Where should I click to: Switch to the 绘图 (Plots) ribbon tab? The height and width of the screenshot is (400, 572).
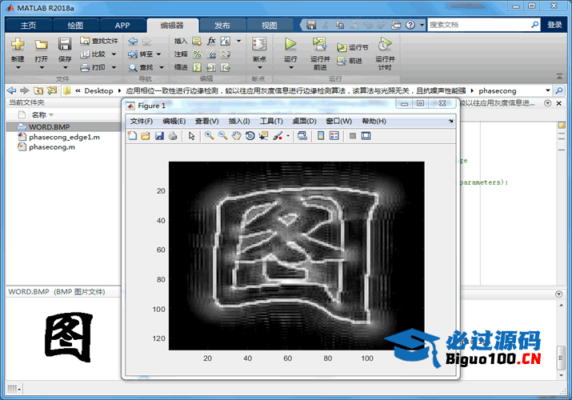point(74,25)
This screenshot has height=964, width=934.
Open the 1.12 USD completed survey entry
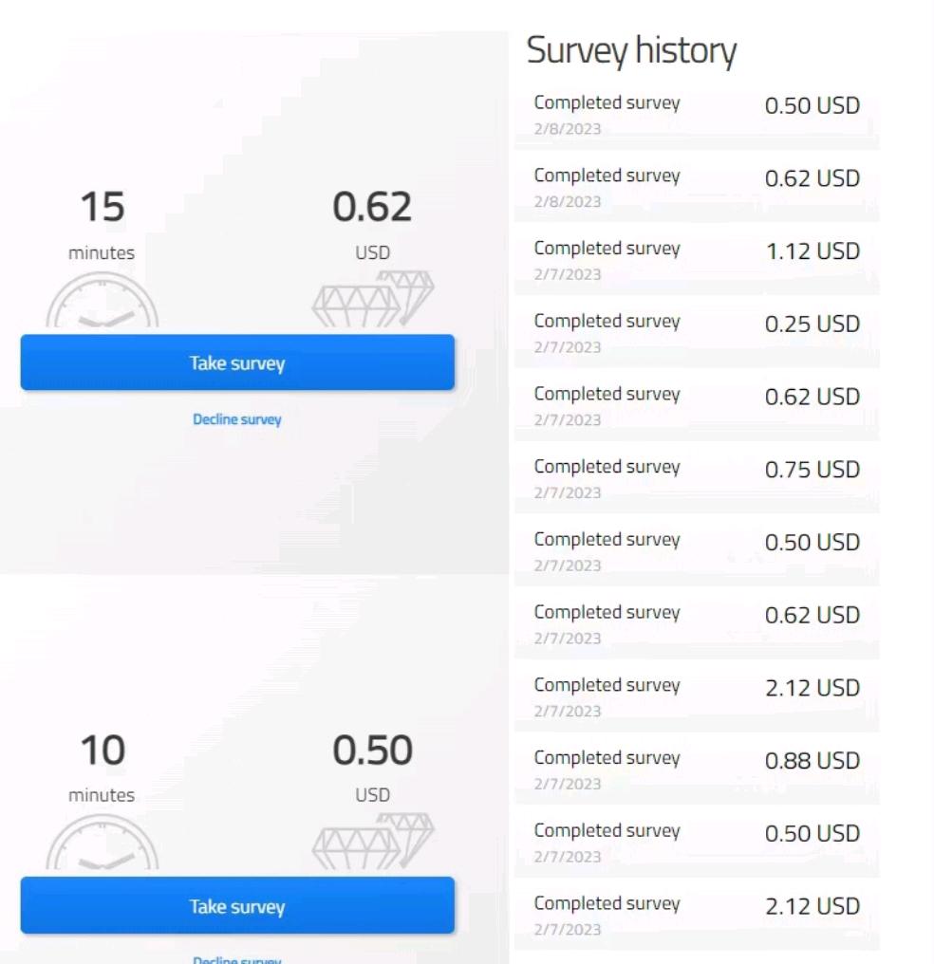697,259
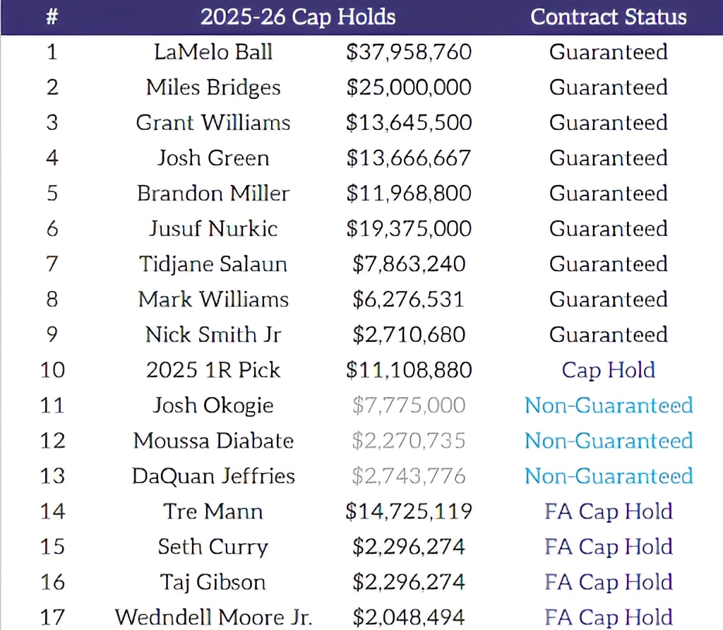The height and width of the screenshot is (630, 723).
Task: Open the Josh Green player entry
Action: 213,158
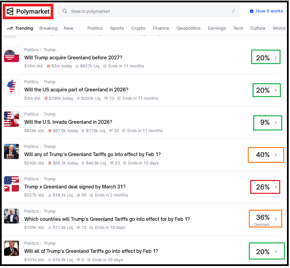Click the search magnifier icon
Image resolution: width=290 pixels, height=268 pixels.
pyautogui.click(x=65, y=11)
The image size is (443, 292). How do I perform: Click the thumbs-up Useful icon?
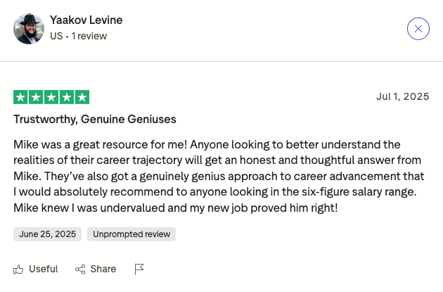pyautogui.click(x=18, y=269)
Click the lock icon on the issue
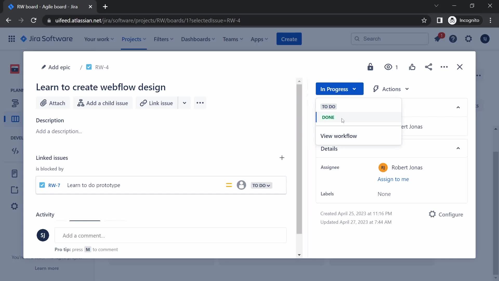The image size is (499, 281). tap(370, 67)
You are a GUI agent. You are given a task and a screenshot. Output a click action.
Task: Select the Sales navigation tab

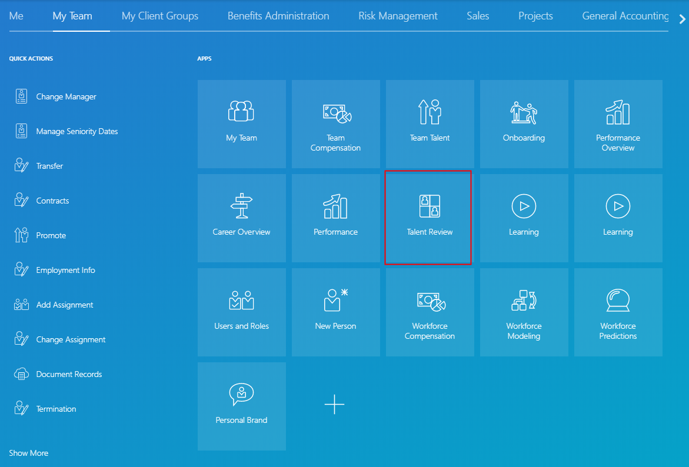point(477,16)
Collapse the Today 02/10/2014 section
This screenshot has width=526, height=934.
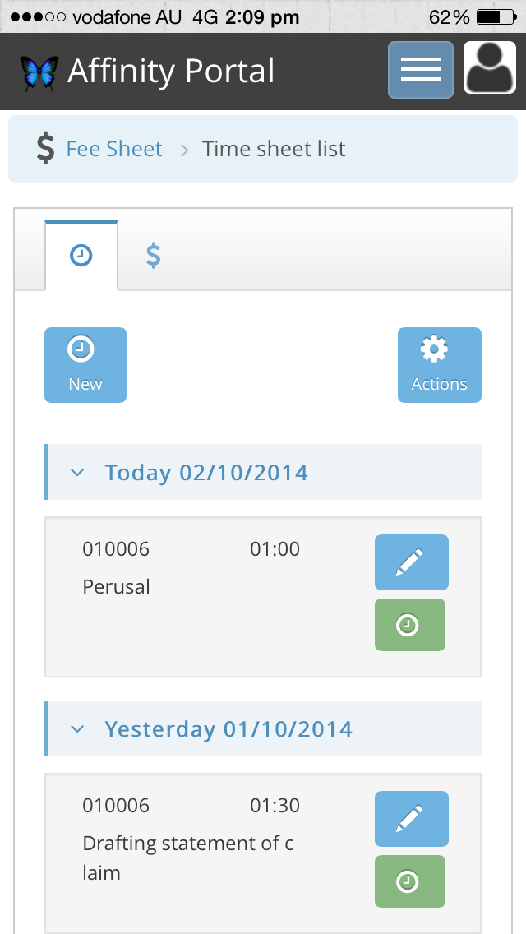pos(77,473)

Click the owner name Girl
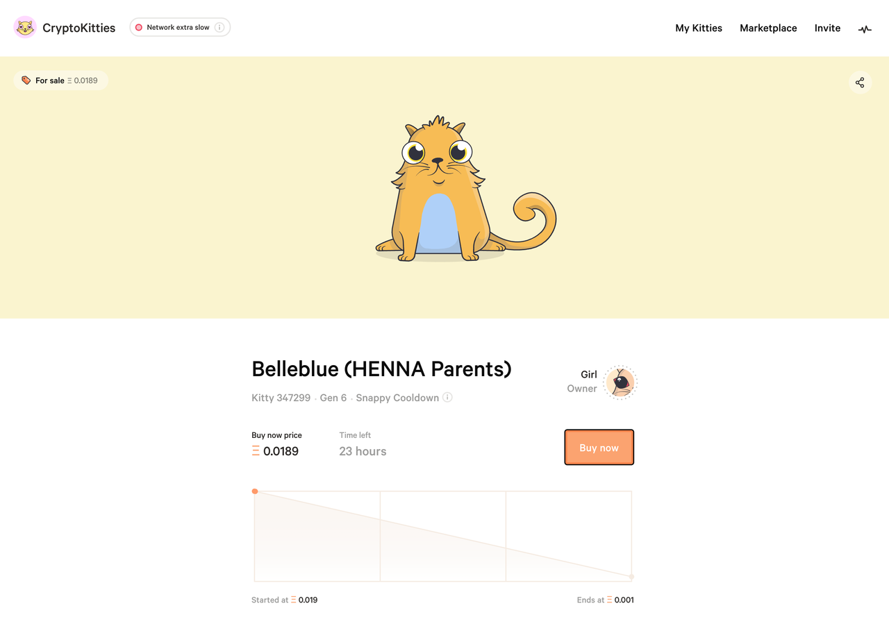(x=589, y=375)
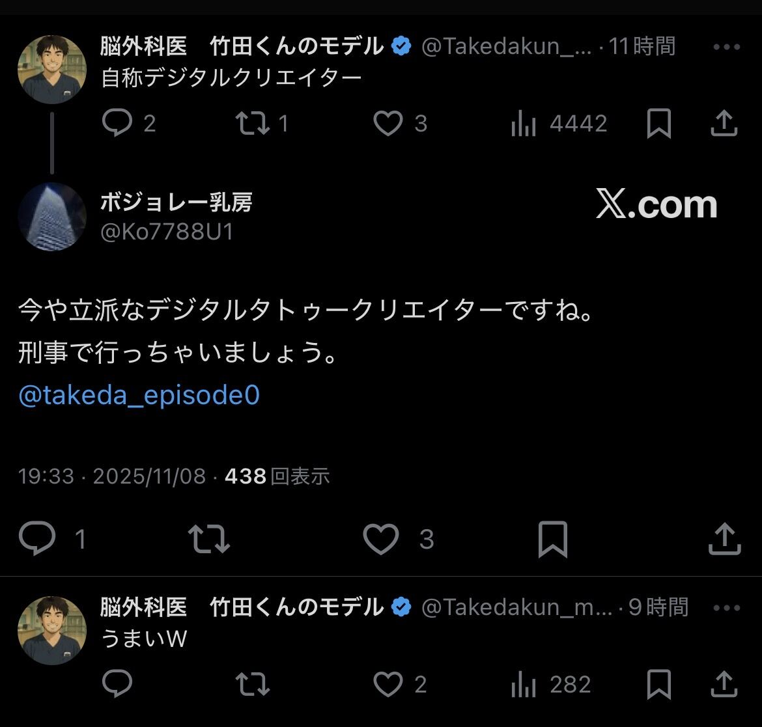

### WORK INSTRUCTIONS
Output verbatim the lines beginning at the line with "This screenshot has width=526, height=934." and ending at the last line of the material above, inclusive. Do not carry over any pictures.

### ANSWER BELOW
This screenshot has width=526, height=934.
pos(77,473)

Click the owner name Girl
(x=589, y=375)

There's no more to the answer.